Kubernetes OCT-2022 - Instalando.
Luego de configurar los servidores virtuales, cuentas, instalar paquetes, intentamos arrancar un cluster Kubernetes.
RECORDAR, hacer copia de la maquina virtual para asegurarnos que podemos volver atras si algo falla, kubernetes crea y mantiene ciertos ficheros de configuración que pueden molestar para la instalación posterior. Ante la duda, mejor restaurar la copia ANTES de haber hecho nada con kubeadm.
Para verificar que no tenemos servicios de Kubernetes corriendo, pero SI de Docker. Si vemos puertos asociados a Kubelet o etcd, es una mala señal.
# netstat -tupln
Active Internet connections (only servers)
Proto Recv-Q Send-Q Local Address Foreign Address State PID/Program name
tcp 0 0 127.0.0.1:6010 0.0.0.0:* LISTEN 1644/sshd: root@pts
tcp 0 0 127.0.0.53:53 0.0.0.0:* LISTEN 604/systemd-resolve
tcp 0 0 0.0.0.0:22 0.0.0.0:* LISTEN 2712/sshd: /usr/sbi
tcp6 0 0 :::22 :::* LISTEN 2712/sshd: /usr/sbi
tcp6 0 0 ::1:6010 :::* LISTEN 1644/sshd: root@pts
udp 0 0 127.0.0.53:53 0.0.0.0:* 604/systemd-resolve
udp6 0 0 fe80::a00:27ff:fefe:546 :::* 602/systemd-network
Tratamos de arrancar un nuevo cluster.
# kubeadm init --apiserver-advertise-address=192.168.10.81 --pod-network-cidr=172.16.1.0/16
Pero recibimios este error :
Si al arrancarlo nos da este error “[ERROR CRI]: container runtime is not running:”
sudo rm /etc/containerd/config.toml
sudo systemctl restart containerd
Recomendamos usar equipos físicos que puedan salir a internet sin proxys, sin firewall y si corren estas máquinas virtuales en Windows, revisar firewall de windows. Durante el proceso de instalación bajan imágenes y ficheros de configuración.
En caso de errores, se puede borrar el contenido de la carpeta y relanzar el proceso.
rm /etc/kubernetes -R
Detalle de los puertos que necesitan los nodos.
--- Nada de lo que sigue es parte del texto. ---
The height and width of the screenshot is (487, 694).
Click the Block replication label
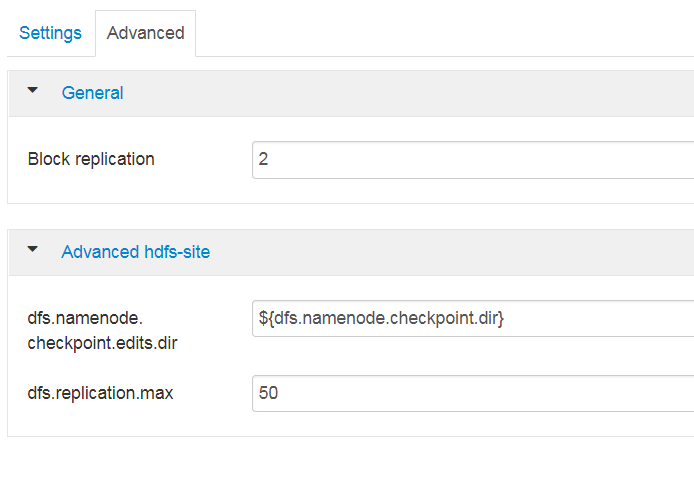click(x=91, y=159)
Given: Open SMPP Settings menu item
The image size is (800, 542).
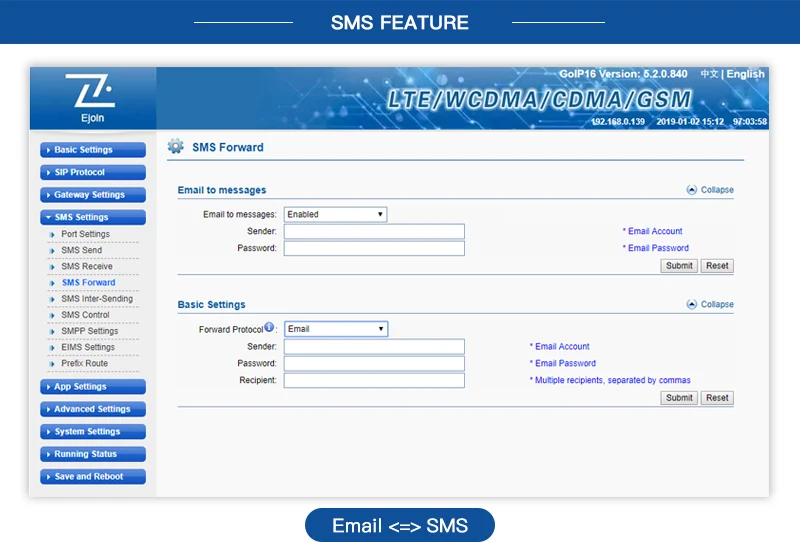Looking at the screenshot, I should point(89,331).
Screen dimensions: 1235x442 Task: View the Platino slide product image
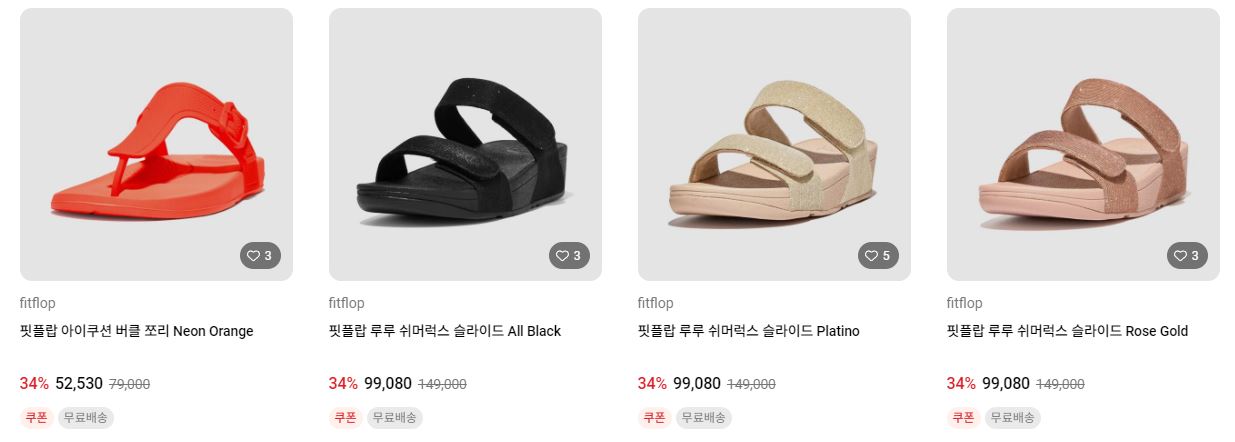click(x=774, y=144)
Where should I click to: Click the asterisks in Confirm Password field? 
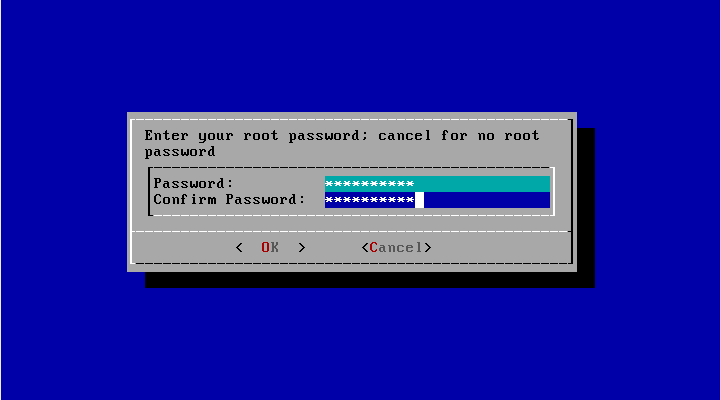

En caso de identificar este error, borrar el archivo de configuracion y relanzar el INIT.
# luego del init
[ERROR CRI]: container runtime is not running while kubeadm init
rm /etc/containerd/config.toml
systemctl restart containerd
Verificamos las versiones de Servidor y Cliente de Docker.
Descargamos imágenes que necesitaremos en todos los nodos.
# kubeadm config images pull
[config/images] Pulled registry.k8s.io/kube-apiserver:v1.25.3
[config/images] Pulled registry.k8s.io/kube-controller-manager:v1.25.3
[config/images] Pulled registry.k8s.io/kube-scheduler:v1.25.3
[config/images] Pulled registry.k8s.io/kube-proxy:v1.25.3
[config/images] Pulled registry.k8s.io/pause:3.8
[config/images] Pulled registry.k8s.io/etcd:3.5.4-0
[config/images] Pulled registry.k8s.io/coredns/coredns:v1.9.3
Ahora podemos arrancar el cluster.
# kubeadm init --pod-network-cidr=172.200.1.0/24
[init] Using Kubernetes version: v1.25.3
[preflight] Running pre-flight checks
[WARNING SystemVerification]: missing optional cgroups: blkio
error execution phase preflight: [preflight] Some fatal errors occurred:
[ERROR CRI]: container runtime is not running: output: E1102 20:13:30.631315 941 remote_runtime.go:948] "Status from runtime service failed" err="rpc error: code = Unimplemented desc = unknown service runtime.v1alpha2.RuntimeService"
time="2022-11-02T20:13:30+01:00" level=fatal msg="getting status of runtime: rpc error: code = Unimplemented desc = unknown service runtime.v1alpha2.RuntimeService"
, error: exit status 1
[preflight] If you know what you are doing, you can make a check non-fatal with `--ignore-preflight-errors=...`
To see the stack trace of this error execute with --v=5 or higher
root@s1:/opt# sudo rm /etc/containerd/config.toml
sudo systemctl restart containerd
root@s1:/opt# kubeadm init --pod-network-cidr=172.200.1.0/24
[init] Using Kubernetes version: v1.25.3
[preflight] Running pre-flight checks
[WARNING SystemVerification]: missing optional cgroups: blkio
[preflight] Pulling images required for setting up a Kubernetes cluster
[preflight] This might take a minute or two, depending on the speed of your internet connection
[preflight] You can also perform this action in beforehand using 'kubeadm config images pull'
[certs] Using certificateDir folder "/etc/kubernetes/pki"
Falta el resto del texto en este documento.